3 males and 5 females, China, Liaoning Province, Henren County, Benxi Laotuding Preserve, 19 to 21 July 2011, coll. Fan Zhi-hua and Yu Xiao-fei; 1 female, China, Jilin Province, Mt. Changbai, 24 July 2011, coll. Yu Xiao-fei.


This species was described from a single female specimen (holotype) from “Gaolinzsy” (NE China). The type specimen, deposited in Deutsches Entomologisches Institut im ZALF, Müncheburg, Germany, has not been examined but our material has been compared with an image of the type (see introduction). The identity and reference for the Pagaronia species recorded from China in Hayashi et al. (2010) and Kamitani et al. (2012) was established as Pagaronia continentalis recorded by Kwon and Huh (2001) (M. Hayashi, pers. com.).

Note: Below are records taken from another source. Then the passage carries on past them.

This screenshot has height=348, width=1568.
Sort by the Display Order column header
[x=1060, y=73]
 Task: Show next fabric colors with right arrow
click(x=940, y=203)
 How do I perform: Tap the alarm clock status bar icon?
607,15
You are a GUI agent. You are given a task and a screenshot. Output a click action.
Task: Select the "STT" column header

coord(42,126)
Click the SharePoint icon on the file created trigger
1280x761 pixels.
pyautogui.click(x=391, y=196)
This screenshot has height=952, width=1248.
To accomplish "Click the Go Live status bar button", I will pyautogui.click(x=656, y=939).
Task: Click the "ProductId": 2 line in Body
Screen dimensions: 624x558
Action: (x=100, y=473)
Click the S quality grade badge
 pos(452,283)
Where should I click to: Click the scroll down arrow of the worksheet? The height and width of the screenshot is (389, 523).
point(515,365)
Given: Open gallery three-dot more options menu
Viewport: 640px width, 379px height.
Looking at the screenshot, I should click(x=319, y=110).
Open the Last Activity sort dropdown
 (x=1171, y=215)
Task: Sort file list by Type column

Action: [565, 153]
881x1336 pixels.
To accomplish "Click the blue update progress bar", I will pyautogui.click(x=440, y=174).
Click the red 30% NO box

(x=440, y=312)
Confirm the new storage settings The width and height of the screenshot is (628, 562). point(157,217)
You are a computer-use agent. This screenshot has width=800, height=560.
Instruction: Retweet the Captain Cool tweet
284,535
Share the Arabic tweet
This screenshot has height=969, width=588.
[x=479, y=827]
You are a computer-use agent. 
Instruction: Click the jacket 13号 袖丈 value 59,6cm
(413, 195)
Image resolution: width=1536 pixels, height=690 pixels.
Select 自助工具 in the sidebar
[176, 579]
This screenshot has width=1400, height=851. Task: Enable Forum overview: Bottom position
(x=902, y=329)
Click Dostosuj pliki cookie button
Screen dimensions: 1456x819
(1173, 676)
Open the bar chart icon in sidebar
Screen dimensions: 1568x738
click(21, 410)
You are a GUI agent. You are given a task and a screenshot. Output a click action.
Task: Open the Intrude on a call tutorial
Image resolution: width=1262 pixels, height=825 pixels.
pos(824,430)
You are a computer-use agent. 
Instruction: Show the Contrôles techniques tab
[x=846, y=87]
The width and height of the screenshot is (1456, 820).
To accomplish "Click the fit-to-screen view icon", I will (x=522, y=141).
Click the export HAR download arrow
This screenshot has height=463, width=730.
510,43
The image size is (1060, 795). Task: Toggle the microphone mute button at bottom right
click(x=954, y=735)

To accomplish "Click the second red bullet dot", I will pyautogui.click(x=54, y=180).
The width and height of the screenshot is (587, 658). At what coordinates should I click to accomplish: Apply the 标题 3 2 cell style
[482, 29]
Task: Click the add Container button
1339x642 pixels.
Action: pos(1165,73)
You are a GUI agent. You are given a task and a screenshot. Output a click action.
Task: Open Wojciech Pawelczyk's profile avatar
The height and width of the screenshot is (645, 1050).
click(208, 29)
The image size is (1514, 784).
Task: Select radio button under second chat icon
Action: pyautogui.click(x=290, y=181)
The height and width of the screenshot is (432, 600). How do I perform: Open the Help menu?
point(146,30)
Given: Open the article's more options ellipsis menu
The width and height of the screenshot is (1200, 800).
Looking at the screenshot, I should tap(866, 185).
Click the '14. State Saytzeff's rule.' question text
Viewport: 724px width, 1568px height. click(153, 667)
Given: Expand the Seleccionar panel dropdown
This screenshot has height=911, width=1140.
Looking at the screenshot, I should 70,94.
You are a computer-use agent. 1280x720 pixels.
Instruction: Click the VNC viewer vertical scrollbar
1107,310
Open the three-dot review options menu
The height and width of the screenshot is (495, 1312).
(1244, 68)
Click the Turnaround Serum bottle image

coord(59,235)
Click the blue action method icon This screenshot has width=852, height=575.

Sincere thanks to Prof. Masami Hayashi (Saitama University, Japan) for giving us important information on the identity and reference for the Pagaronia species recorded in Hayashi et al. (2010) and Kamitani et al. (2012). We also thank Gabriel Mejdalani (Departamento de Entomologia, Museu Nacional, Universidade Federal do Rio de Janeiro, Rio de Janeiro, Brazil) and C. A. Viraktamath (Department of Entomology, University of Agricultural Sciences, India) for reading the manuscript and making some corrections. We are very grateful to Yu Xiao-fei (GUGC) and Jiao Meng (GUGC) for making the figures of the male genitalia. Thanks to Fan Zhi-hua (GUGC) and Yu Xiao-fei for collecting specimens. This project was supported by the National Natural Science Foundation of China (30770253; 31301912), the Science and Technology Foundation of Guizhou Province (J-[2013]-2157), the National Specialized Research Fund for Basic Science of the Ministry of Science and Technology of China (2006FY120100), Program for New Century Excellent Talents in University (NCET-07-0221), and the Provincial Foundation for Excellent Youth in Science and Technology Field of Guizhou (20050517).